Continue the article on enterprise digital transformation spending, starting right after its last sentence.

### Text section
[BEGIN]

He explained that this forces a focus on expanding revenue, reducing costs or differentiating the business in some way by using technology as a catalyst rather than an end goal.
Krishna Prasad, chief strategy officer at digital transformation services provider UST, echoed this sentiment. Prasad explained that the role of the CIO is evolving to be more business-aligned. “Smart CIOs are stepping into more business-focused roles. They know it’s not just about efficiently running the business or technology, but improving business outcomes and preparing the business for change,” Prasad said.
Daniel Clydesdale-Cotter, CIO at technology services provider Echostor, explained that CxOs are asking themselves much more business-focused questions. “They’re increasingly asking how their specific business-market advantage should inform where the business should spend its technology resources. Enterprises have these large IT organizations that are essentially just keeping the lights on, but they’re not adding much value. Repeatedly solving technology problems with more technology is not a great cycle to continue,” he said. “This forces CxOs to evaluate whether certain capabilities, like AI, should be built internally or sourced externally,” Clydesdale-Cotter added.
Investing in Smaller Wins, More Significant Business Outcomes
Market analysts anticipate enterprise business-technology spending to increase robustly. The research firm Gartner projects worldwide spending to increase by 9.3% this year to nearly $6 trillion. In contrast, HG Insights forecasts total enterprise spending to only grow about 4%, to almost $4 trillion. However, according to a survey conducted by KeyBanc, 71% of large corporations and 82% of small enterprises forecast budget expansions.
Despite the somewhat tight economic economy and relatively high interest rates, Alexandre Wentzo, CEO of process intelligence and management provider iGrafx, sees enterprise digital transformation spending primarily catalyzed by AI.
“On the one hand, with the cost of capital being high, we gave a compressed macroeconomic environment. That means budgets have been tight. On the other hand, there is perhaps more excitement than I’ve seen in a long, long time around what digital can do for our clients, and no surprise that it is being driven in large part by the enthusiasm around what generative AI can do for their business,” Wentzo said.
What is changing, multiple experts noted, is the size of initiatives business leaders are willing to finance. Bentzi Aviv, global head of fintech solutions at software and technology services provider Amdocs, when speaking about the banking industry, said that there’s no appetite to go into long-term commitments with hundreds of millions of dollars worth of investments to replace things such as core banking systems.”
Many verticals have shifted away from large-scale, expensive core system replacements toward more targeted digital transformation efforts. That’s not to say large initiatives aren’t underway in enterprises or won’t be funded, but they’d better be a strong financial and business case.
The Soaring Growth of AI and Data Analytics
With tens of billions of enterprise investments in AI and advanced data analytics underway, these data tools have become integral to digital transformation initiatives. Enterprises leverage these technologies to improve customer experiences, optimize business processes and enhance decision-making capabilities.
Scott Crawford, research director of the Information Security channel at S&P Global Market Intelligence, said this year that companies will stop deploying AI for the sake of deploying AI. “Until now, many enterprises have been deploying AI because they are curious about its capabilities or are chasing ‘the new shiny thing.’ No more, initiatives will need measurable results now,” Crawford stressed.

[END]

Records of locating words and elements
[BEGIN]

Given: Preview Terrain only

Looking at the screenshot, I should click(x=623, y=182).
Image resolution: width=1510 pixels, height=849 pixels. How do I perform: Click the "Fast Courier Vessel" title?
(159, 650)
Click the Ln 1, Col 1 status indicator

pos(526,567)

[END]

### Result of this task
Trevor Horwitz, founder and cybersecurity and compliance services provider TrustNet, stressed that CxOs should focus on practical, evolutionary improvements rather than revolutionary changes. “Most AI integrations enhance existing capabilities rather than create entirely new paradigms. For example, in security operations, AI is being used to analyze larger datasets more quickly and identify attack vectors faster than current tools,” Horwitz said.
Adam Ennamli, chief risk officer at General Bank of America, advised cautious use of AI with mission-critical applications and services. “While AI adoption is increasing, there’s still hesitation to fully rely on AI for critical decision-making, especially in areas like banking and security. Human oversight remains important,” Ennamli said.
Still, tremendous interest in “agentic AI” for more complex tasks is growing. “There’s increasing discussion about AI agents that can handle more complex, non-deterministic tasks with minimal human intervention, though this technology is still in its early stages,” Crawford said.
However, investments in generative AI and agentic AI are expected to soar, each being a driving contributor to reach nearly $32 billion by 2033, according to Emergen Research.
Where’s the infrastructure and data coming from with all of these digital transformations and deployments? That’s another area of current growth, experts said.
Cloud Adoption, Data and Continued System Modernization
When implementing AI and managing large data sets, enterprises run into data and technical challenges, such as data quality and availability, data volume and velocity, and data integration and standardization. Then there are the AI modeling and deployment challenges and the high-performance computing infrastructure often required to run these systems.
Many organizations are realizing that successful AI adoption requires significant investment in data preparation and infrastructure,” said Crawford. “And poor data quality can, and often is, limiting the effectiveness of AI enterprise tools,” he added. Jonathan LaCour, CTO at Mission, agrees and stresses that as companies move more data to the cloud, there needs to be an increased emphasis on ensuring data quality and implementing strong governance practices, which are crucial for effective long-term AI and analytics initiatives.
Aviv stressed the need for many organizations to break down data silos. “Organizations recognize the importance of centralizing and streamlining data across all operational functions. Aviv said this is particularly evident in industries like banking, where more integrated, customer-centric models are replacing traditional siloed approaches.
LaCour, CTO at managed cloud service provider Mission, said challenges with data migration and integration from various sources drive investment in data integration and ETL (Extract, Transform, Load) tools. SkyQuest Technology Group estimates the global ETL market to grow from $6.5 billion in 2023 to roughly $19 billion by 2032.
Organizations are also investing heavily in continued systems modernization efforts, with many organizations still redesigning their applications and infrastructure to be cloud-native and leveraging technologies like Kubernetes and microservices. “This approach offers better scalability and flexibility than simply lifting and shifting existing applications to the cloud,” said LaCour.
In sectors such as banking, many organizations are modernizing their core systems. “This often involves creating configurable capabilities that allow for easier updates and changes in the future, rather than simply replicating old systems in new environments, Aviv said.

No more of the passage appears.